SUPPLIED MATERIAL:
== Segment start ==

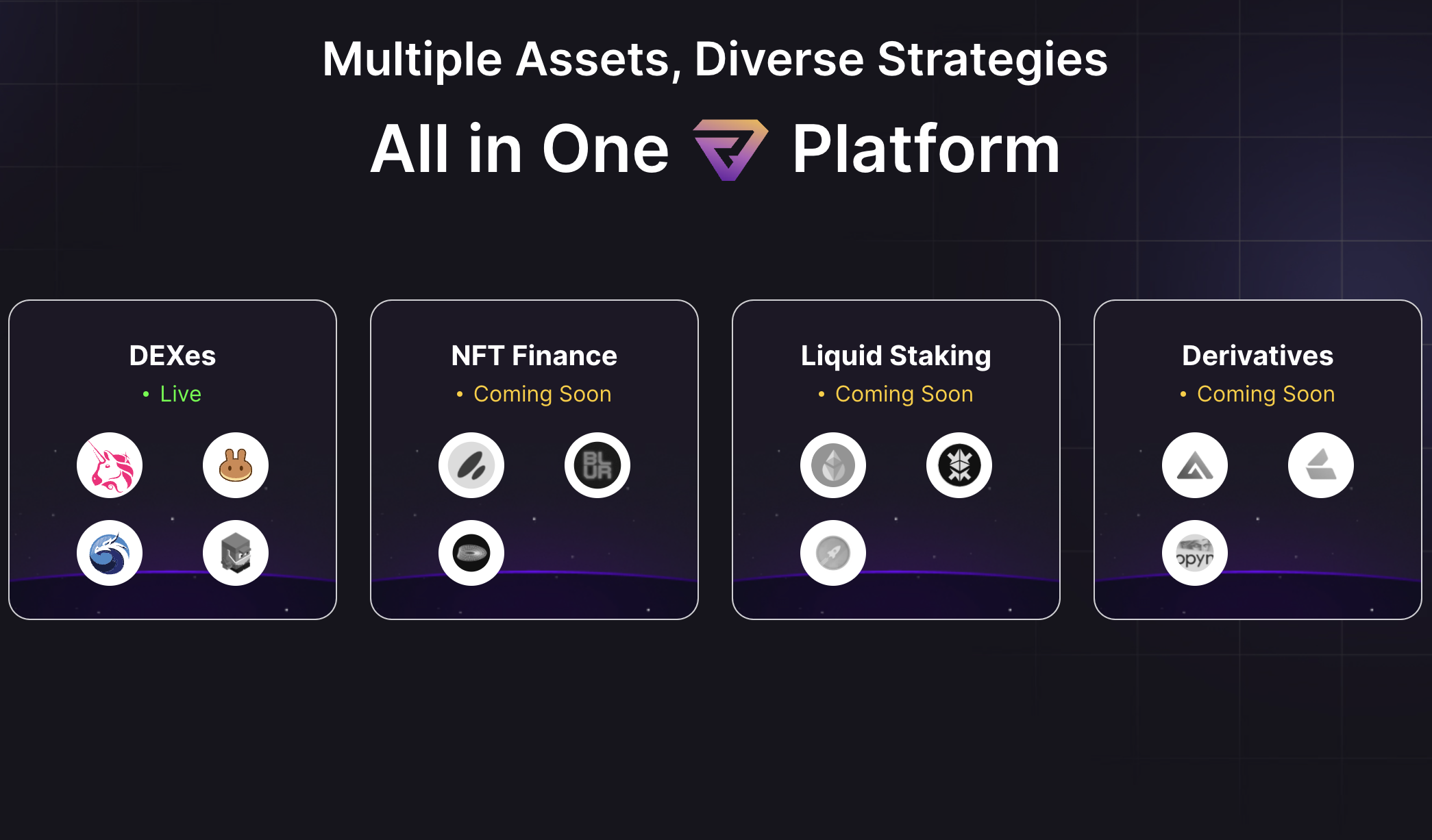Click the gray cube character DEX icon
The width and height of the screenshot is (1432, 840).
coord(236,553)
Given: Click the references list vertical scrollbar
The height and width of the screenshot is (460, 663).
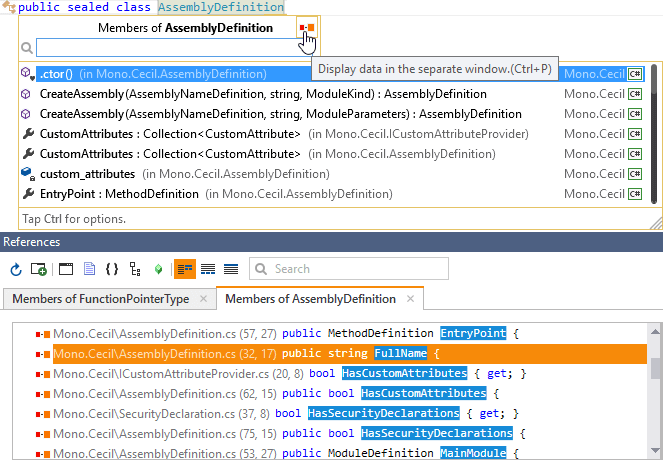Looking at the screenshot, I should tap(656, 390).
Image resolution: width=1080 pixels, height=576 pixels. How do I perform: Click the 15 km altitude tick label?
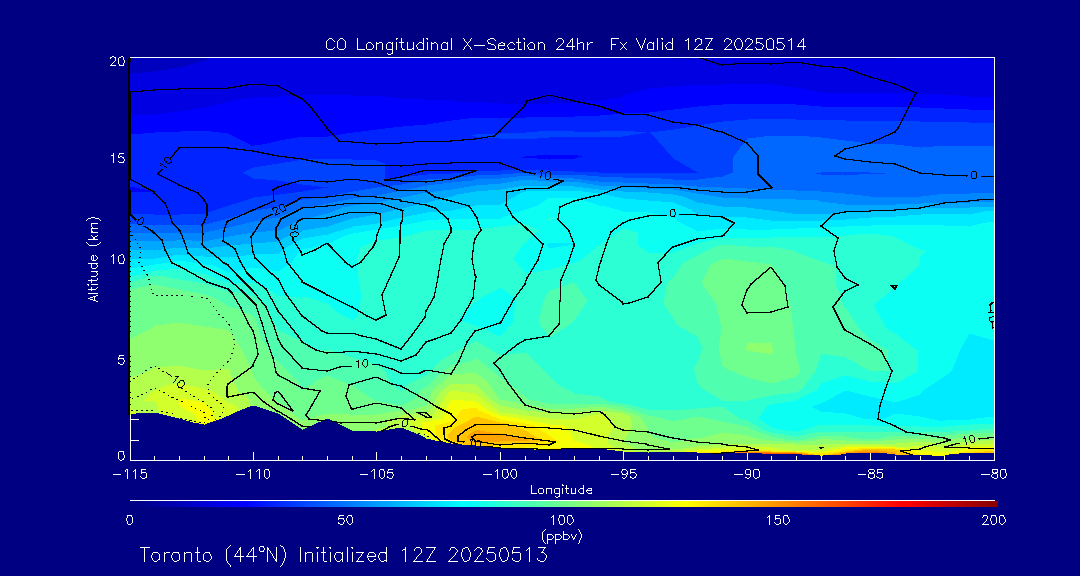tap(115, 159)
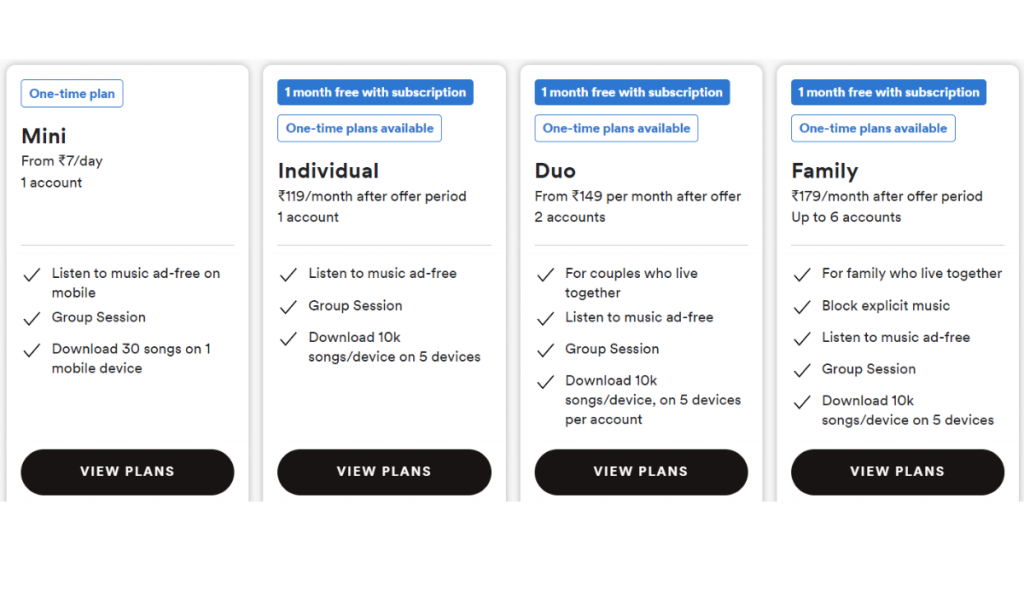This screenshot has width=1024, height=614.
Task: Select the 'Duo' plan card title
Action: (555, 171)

== Segment end ==
== Segment start ==

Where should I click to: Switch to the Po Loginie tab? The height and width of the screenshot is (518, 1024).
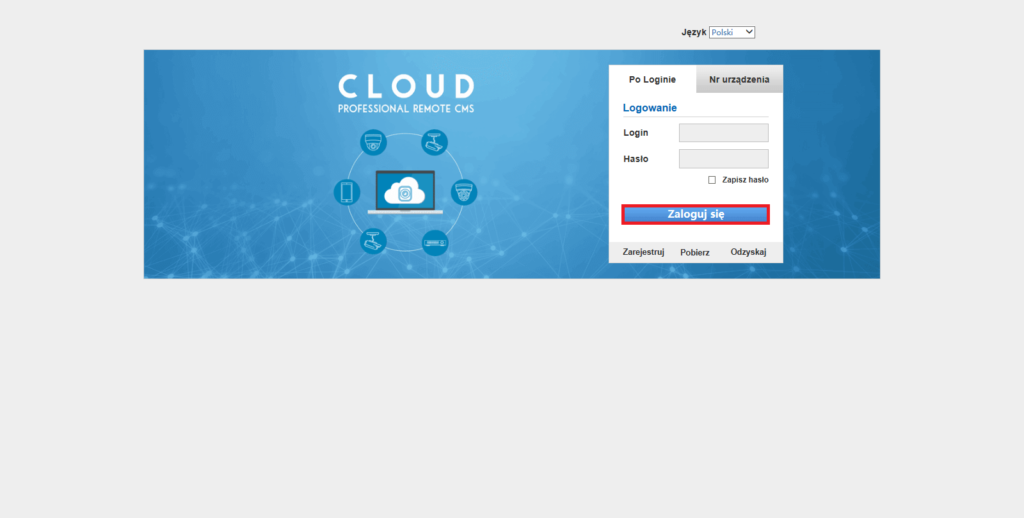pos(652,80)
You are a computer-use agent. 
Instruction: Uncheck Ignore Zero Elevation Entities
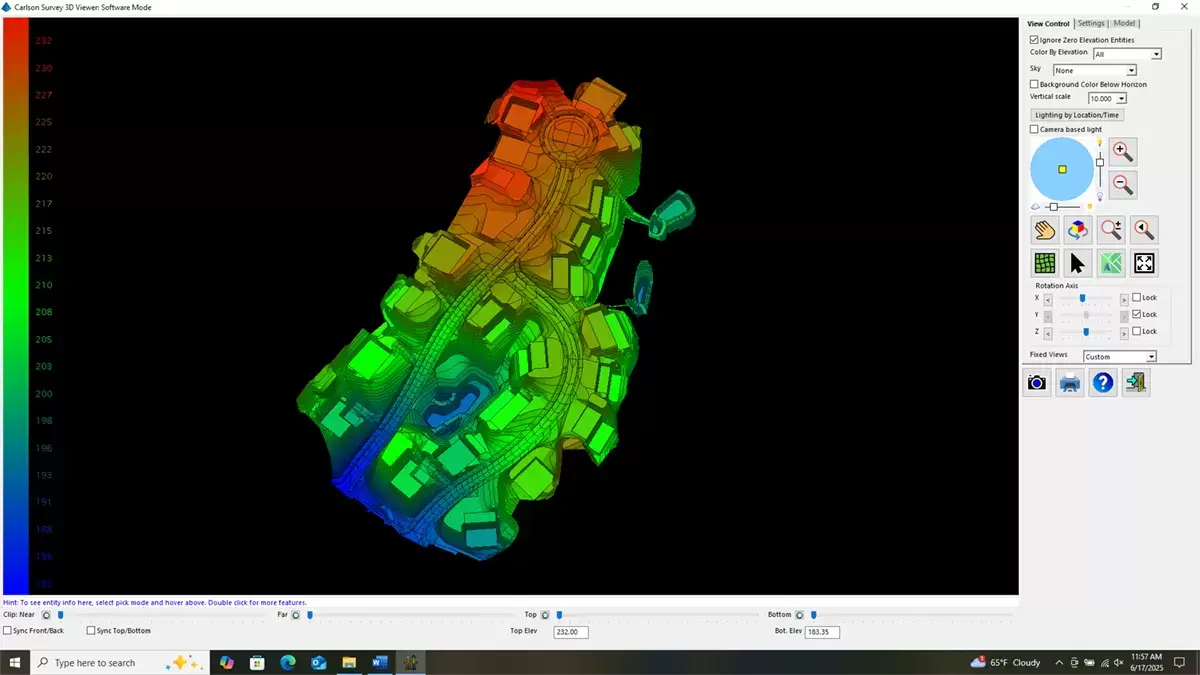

== Segment end ==

PROBLEM DETAILS: Starting with the line that has "Where should I" and ending with the line that has "Instruction: Uncheck Ignore", repeat the lines above exactly, omitting every picture.

EXERCISE RESULT:
Where should I click to: Switch to the Po Loginie tab? The height and width of the screenshot is (518, 1024).
pos(652,80)
You are a computer-use agent. 
Instruction: Uncheck Ignore Zero Elevation Entities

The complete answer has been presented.